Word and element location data
******************************

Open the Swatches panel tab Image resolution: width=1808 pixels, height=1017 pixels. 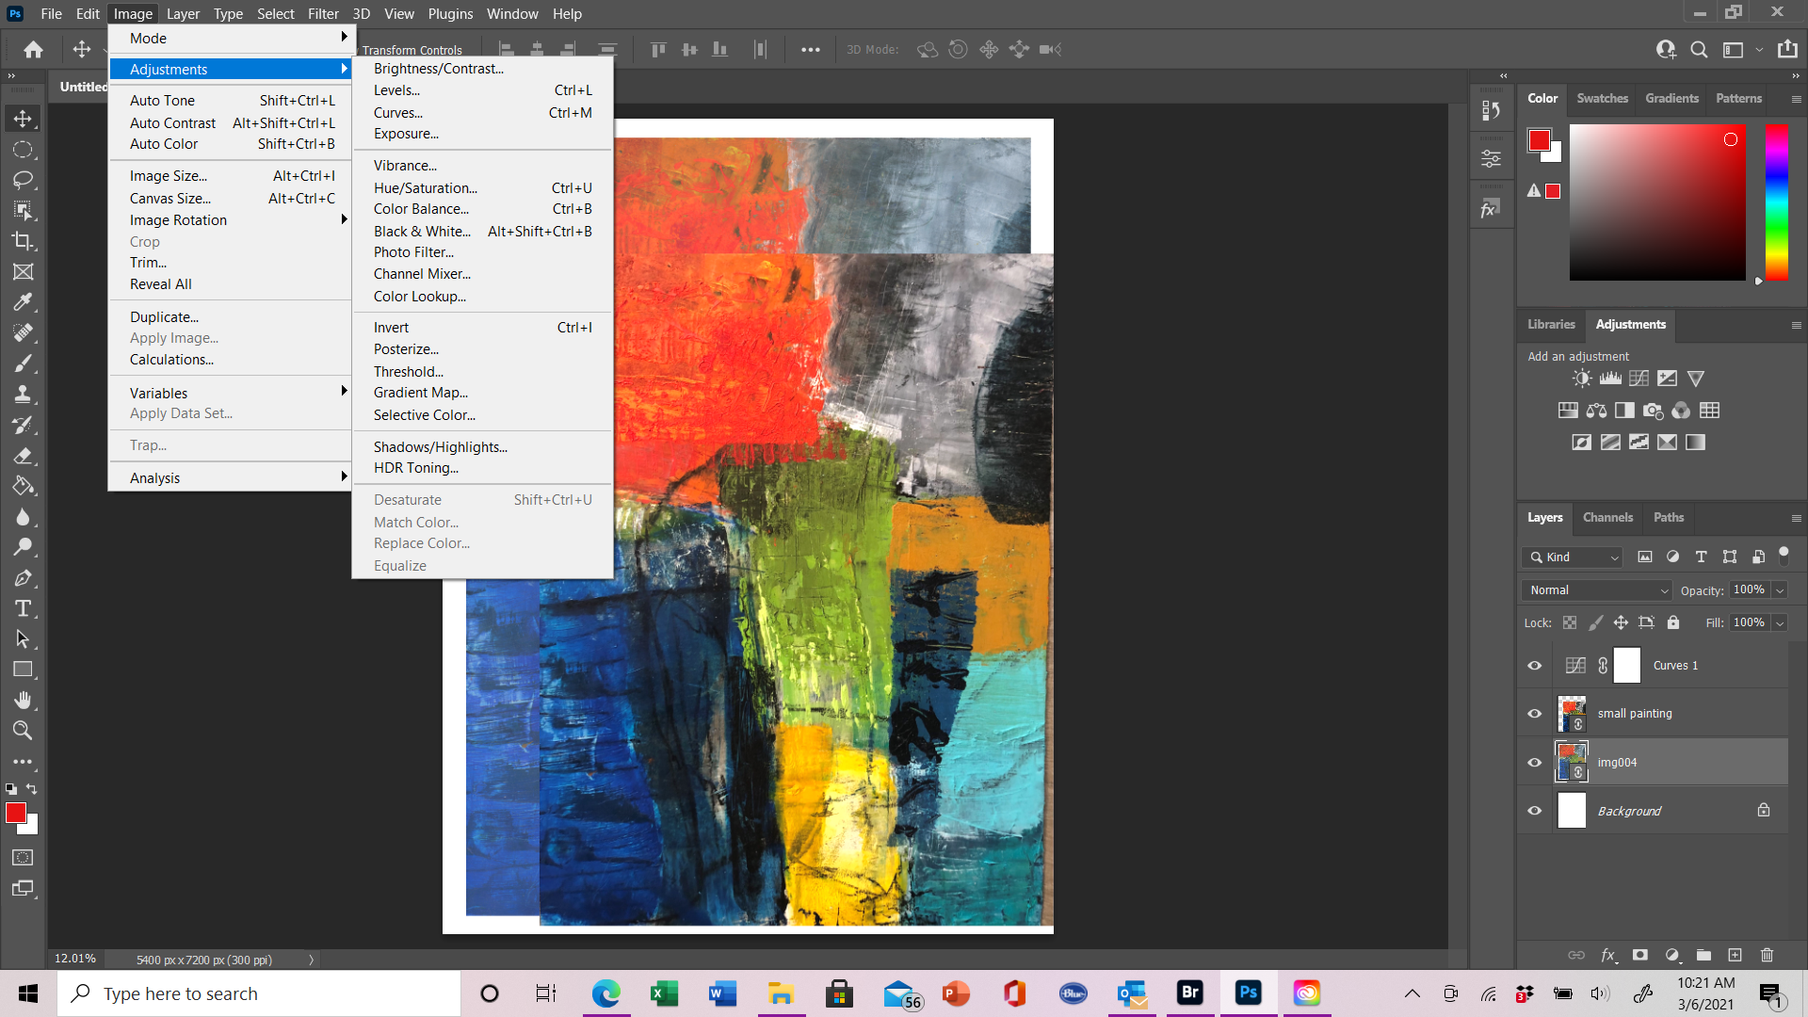tap(1602, 98)
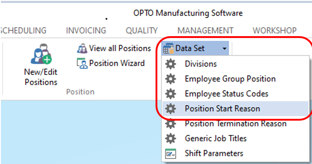The image size is (312, 164).
Task: Click the View all Positions button
Action: point(114,48)
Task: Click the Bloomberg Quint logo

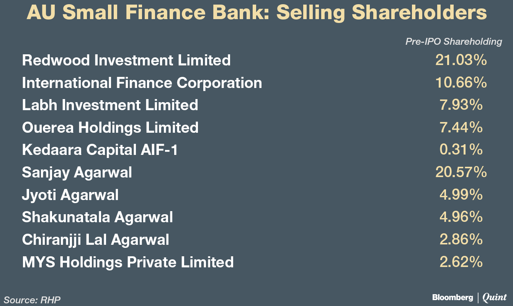Action: [x=470, y=297]

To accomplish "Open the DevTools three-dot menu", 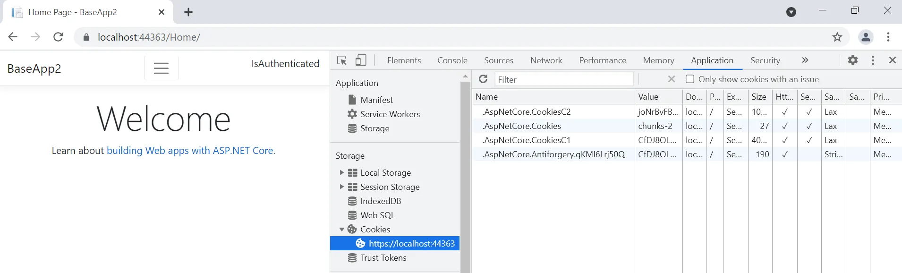I will (873, 60).
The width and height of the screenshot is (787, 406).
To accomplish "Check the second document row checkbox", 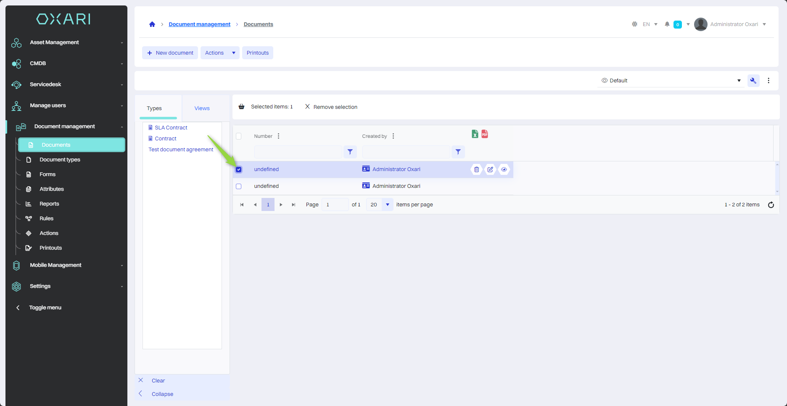I will pyautogui.click(x=239, y=186).
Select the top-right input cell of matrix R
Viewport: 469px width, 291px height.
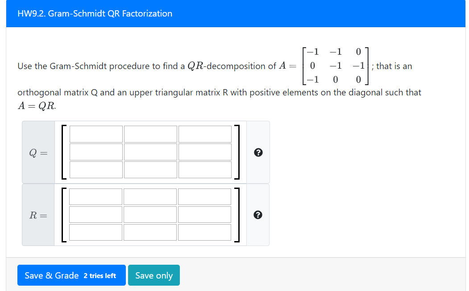pyautogui.click(x=204, y=196)
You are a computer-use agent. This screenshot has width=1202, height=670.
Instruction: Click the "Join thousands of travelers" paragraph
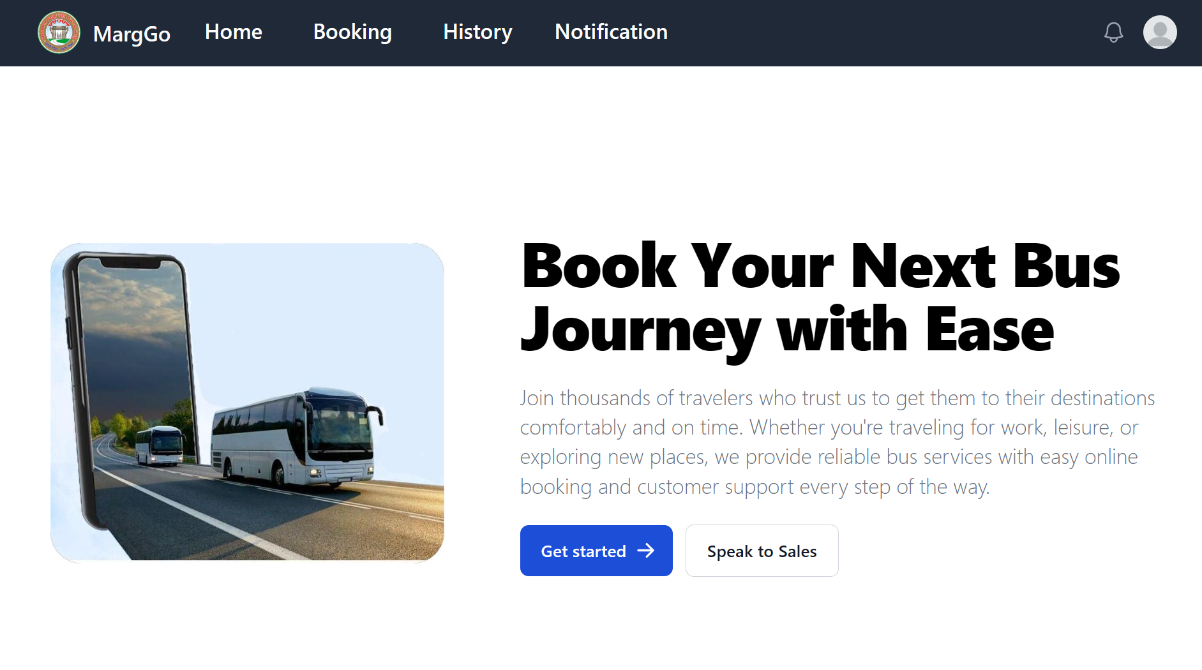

******************************

Convert the data from the line containing "Select the top-right input cell of matrix R" through the end into a JSON list of strings, one string per line, with blank lines skipped. Leave the pictures out of your answer.

[
  "Select the top-right input cell of matrix R",
  "Viewport: 469px width, 291px height.",
  "pyautogui.click(x=204, y=196)",
  "You are a computer-use agent. This screenshot has width=1202, height=670.",
  "Instruction: Click the \"Join thousands of travelers\" paragraph"
]